**Listed entries**
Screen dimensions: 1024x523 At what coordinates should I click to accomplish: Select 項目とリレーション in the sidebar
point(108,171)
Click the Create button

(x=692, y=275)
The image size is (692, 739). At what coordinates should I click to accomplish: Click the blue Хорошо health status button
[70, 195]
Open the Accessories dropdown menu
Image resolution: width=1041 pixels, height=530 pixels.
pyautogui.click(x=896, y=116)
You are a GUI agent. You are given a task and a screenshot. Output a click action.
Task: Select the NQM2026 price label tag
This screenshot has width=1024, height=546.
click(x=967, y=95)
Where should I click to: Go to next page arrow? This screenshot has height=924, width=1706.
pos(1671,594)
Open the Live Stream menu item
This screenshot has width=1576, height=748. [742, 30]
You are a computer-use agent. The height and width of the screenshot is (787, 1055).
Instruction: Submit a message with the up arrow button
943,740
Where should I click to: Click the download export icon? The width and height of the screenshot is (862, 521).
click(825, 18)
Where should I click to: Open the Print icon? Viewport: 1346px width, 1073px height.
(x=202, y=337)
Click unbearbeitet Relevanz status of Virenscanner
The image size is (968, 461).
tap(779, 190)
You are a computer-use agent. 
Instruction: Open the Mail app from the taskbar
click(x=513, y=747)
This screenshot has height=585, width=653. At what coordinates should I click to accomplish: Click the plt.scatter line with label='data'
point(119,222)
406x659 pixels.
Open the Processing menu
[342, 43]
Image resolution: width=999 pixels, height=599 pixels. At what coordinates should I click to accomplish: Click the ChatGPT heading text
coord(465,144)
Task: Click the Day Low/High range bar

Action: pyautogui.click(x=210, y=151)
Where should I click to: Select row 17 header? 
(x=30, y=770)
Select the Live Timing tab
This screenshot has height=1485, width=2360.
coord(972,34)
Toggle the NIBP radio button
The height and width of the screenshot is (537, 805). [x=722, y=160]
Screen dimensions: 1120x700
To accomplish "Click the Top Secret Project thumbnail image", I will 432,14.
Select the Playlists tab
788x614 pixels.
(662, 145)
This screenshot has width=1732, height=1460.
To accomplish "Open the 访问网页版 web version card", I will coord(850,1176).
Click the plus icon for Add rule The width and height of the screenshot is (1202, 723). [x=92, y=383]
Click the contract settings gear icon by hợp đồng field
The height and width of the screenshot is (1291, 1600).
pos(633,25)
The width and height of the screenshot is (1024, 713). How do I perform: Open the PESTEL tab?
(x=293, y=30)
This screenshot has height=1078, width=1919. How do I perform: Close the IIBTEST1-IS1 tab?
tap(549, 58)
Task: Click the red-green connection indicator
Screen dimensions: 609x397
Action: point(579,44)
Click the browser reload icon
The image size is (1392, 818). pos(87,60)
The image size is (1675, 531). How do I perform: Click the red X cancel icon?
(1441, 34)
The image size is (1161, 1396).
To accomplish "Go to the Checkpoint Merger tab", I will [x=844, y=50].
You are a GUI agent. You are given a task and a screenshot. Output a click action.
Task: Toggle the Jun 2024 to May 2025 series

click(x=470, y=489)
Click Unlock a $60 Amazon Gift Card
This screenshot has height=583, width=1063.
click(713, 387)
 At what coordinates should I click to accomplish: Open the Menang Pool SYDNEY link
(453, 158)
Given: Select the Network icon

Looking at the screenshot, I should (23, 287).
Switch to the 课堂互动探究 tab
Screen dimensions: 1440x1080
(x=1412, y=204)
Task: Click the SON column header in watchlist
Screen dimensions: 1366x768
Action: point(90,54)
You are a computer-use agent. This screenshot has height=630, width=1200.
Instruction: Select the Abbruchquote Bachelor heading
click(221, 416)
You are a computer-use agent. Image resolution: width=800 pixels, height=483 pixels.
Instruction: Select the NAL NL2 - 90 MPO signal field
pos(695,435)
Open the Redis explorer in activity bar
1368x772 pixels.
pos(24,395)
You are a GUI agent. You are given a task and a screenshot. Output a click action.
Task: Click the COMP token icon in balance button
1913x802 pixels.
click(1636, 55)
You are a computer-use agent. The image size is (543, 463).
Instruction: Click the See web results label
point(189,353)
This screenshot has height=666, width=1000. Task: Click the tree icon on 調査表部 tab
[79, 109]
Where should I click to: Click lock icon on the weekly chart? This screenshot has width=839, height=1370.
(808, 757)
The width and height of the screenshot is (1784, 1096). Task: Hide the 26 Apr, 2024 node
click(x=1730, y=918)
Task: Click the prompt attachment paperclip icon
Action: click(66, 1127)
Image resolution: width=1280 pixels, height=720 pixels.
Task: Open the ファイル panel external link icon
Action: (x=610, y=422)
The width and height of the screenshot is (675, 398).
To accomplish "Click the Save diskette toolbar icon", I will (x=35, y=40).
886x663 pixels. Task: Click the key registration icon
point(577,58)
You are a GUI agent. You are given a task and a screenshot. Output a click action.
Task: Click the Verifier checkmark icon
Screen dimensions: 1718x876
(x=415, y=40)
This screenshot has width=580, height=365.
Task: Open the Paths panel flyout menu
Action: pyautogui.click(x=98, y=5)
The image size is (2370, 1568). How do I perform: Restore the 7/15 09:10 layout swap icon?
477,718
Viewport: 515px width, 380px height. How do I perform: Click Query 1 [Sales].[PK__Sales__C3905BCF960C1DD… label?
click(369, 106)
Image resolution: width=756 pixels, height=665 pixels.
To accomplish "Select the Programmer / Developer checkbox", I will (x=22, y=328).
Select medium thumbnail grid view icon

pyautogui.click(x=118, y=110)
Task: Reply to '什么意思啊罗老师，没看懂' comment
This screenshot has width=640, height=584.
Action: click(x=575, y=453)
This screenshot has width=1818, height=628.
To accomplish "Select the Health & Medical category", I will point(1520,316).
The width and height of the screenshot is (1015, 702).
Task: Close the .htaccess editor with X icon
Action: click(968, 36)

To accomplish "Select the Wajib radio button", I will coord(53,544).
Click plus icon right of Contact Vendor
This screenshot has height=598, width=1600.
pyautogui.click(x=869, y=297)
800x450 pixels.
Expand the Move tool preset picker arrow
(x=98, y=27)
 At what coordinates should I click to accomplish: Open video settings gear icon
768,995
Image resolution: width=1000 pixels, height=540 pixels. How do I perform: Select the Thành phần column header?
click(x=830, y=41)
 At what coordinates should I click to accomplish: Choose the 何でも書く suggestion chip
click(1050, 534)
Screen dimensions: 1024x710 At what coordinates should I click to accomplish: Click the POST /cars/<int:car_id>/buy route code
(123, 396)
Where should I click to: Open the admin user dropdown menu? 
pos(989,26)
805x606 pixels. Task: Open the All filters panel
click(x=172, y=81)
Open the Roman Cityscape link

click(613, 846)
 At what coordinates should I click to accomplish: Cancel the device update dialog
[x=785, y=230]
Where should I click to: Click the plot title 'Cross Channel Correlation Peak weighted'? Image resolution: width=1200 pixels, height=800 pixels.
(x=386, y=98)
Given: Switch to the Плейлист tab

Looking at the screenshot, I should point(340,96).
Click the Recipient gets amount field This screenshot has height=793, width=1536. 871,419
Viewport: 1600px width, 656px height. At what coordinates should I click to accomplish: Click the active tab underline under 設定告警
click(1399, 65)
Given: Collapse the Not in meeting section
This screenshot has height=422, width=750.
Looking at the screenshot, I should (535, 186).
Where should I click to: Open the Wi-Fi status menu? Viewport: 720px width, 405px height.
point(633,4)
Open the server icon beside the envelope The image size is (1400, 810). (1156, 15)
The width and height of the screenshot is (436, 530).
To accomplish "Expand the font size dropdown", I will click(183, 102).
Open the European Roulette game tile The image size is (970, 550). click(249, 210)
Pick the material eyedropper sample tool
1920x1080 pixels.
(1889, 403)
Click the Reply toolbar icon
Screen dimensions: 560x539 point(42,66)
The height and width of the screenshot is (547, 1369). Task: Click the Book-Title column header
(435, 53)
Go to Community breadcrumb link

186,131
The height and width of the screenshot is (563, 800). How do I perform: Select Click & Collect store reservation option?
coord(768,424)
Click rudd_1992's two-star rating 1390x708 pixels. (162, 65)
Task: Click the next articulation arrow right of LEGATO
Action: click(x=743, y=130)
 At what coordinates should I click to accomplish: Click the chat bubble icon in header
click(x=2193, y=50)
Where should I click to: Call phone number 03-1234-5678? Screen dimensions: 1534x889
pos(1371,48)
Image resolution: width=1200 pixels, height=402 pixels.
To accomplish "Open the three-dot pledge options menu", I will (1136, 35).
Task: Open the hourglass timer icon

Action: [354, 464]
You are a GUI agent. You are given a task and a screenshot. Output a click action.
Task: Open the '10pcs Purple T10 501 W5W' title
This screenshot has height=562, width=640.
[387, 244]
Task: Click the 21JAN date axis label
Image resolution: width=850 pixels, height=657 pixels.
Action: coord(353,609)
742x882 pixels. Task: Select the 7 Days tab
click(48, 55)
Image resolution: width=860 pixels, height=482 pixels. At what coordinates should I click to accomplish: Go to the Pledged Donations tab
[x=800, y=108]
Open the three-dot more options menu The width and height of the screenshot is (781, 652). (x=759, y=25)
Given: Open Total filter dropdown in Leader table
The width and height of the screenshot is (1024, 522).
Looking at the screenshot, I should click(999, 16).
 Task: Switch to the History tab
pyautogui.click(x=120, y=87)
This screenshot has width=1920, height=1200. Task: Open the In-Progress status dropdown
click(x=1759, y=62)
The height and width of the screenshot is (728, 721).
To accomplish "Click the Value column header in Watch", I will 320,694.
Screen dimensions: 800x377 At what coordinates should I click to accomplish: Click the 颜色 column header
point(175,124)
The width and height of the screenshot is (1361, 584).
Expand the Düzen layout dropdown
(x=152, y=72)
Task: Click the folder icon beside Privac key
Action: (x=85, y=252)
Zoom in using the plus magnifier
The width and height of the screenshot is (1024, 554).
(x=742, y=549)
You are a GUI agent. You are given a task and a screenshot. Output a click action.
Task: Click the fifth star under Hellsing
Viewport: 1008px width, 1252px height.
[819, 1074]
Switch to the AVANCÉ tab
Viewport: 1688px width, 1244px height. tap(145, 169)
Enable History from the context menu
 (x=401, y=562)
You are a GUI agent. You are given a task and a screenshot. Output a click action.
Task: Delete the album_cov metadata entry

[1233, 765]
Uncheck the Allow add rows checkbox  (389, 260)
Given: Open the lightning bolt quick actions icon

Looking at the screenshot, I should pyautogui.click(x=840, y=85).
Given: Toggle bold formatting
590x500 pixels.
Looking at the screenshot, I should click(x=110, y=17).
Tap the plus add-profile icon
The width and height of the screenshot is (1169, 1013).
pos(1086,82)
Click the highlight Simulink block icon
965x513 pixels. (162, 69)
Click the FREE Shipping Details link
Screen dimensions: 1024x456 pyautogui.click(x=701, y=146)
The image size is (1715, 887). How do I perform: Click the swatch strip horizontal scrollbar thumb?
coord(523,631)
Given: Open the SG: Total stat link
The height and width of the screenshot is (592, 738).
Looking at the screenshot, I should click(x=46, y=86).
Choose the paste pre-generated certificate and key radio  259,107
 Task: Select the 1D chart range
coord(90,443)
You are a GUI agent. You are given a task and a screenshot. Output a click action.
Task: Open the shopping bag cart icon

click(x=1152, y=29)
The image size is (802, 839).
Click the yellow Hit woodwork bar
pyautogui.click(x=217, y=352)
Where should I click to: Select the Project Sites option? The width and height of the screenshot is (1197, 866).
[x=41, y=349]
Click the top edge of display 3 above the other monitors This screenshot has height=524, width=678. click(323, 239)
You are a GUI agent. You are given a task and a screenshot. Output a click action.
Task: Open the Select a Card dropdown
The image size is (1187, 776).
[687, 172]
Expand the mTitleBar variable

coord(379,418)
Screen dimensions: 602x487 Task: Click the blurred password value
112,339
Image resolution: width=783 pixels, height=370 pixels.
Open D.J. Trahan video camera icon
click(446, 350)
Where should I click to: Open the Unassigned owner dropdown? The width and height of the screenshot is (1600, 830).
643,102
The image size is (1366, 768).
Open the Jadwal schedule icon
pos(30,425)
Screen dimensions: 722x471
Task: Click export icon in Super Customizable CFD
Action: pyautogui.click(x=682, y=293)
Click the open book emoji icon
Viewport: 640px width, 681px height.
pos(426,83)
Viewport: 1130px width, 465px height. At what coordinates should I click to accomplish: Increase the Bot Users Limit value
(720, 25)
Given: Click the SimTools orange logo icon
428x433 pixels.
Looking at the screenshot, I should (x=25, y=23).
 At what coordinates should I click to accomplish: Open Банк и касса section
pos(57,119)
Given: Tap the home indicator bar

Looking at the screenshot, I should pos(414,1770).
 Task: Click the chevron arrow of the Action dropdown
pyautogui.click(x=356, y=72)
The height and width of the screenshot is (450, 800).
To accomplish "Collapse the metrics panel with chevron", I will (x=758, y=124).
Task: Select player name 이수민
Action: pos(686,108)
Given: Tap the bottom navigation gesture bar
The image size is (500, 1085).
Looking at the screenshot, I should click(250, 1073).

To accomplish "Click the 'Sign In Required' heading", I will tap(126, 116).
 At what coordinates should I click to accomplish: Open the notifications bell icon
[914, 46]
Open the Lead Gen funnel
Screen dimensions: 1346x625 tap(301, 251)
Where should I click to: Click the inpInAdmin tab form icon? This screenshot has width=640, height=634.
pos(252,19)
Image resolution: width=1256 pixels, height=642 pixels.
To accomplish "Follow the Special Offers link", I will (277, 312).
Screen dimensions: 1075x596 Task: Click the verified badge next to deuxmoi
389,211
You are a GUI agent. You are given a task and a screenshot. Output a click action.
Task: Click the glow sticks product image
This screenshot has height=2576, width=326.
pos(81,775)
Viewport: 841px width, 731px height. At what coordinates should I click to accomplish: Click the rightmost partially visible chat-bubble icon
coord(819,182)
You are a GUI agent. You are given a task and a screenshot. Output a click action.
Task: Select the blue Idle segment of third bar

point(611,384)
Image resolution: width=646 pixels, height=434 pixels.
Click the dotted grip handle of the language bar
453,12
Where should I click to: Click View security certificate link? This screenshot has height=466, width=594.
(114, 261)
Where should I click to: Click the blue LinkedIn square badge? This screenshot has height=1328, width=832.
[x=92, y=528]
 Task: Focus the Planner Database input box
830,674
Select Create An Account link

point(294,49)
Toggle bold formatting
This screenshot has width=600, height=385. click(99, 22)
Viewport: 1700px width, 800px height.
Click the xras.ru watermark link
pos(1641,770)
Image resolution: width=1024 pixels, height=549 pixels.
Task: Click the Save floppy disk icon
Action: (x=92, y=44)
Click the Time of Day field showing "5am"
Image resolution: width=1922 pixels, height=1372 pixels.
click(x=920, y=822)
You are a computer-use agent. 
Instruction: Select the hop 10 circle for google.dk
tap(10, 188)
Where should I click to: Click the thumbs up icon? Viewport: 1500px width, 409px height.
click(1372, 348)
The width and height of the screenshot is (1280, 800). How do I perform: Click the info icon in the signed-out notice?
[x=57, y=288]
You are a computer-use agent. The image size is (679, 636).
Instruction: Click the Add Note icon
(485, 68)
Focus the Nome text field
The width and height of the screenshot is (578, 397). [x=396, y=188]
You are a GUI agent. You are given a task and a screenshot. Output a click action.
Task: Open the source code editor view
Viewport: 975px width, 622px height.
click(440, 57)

**What you will do**
Could you transcribe the entries above word for word, from the line with "Screen dimensions: 1120x700" down to the line with "Task: Click the red-green", keeping both?

**Solution to this exercise**
Screen dimensions: 1120x700
To accomplish "Click the Top Secret Project thumbnail image", I will 432,14.
Select the Playlists tab
788x614 pixels.
(662, 145)
This screenshot has width=1732, height=1460.
To accomplish "Open the 访问网页版 web version card", I will coord(850,1176).
Click the plus icon for Add rule The width and height of the screenshot is (1202, 723). [x=92, y=383]
Click the contract settings gear icon by hợp đồng field
The height and width of the screenshot is (1291, 1600).
pos(633,25)
The width and height of the screenshot is (1024, 713). How do I perform: Open the PESTEL tab?
(x=293, y=30)
This screenshot has height=1078, width=1919. How do I perform: Close the IIBTEST1-IS1 tab?
tap(549, 58)
Task: Click the red-green connection indicator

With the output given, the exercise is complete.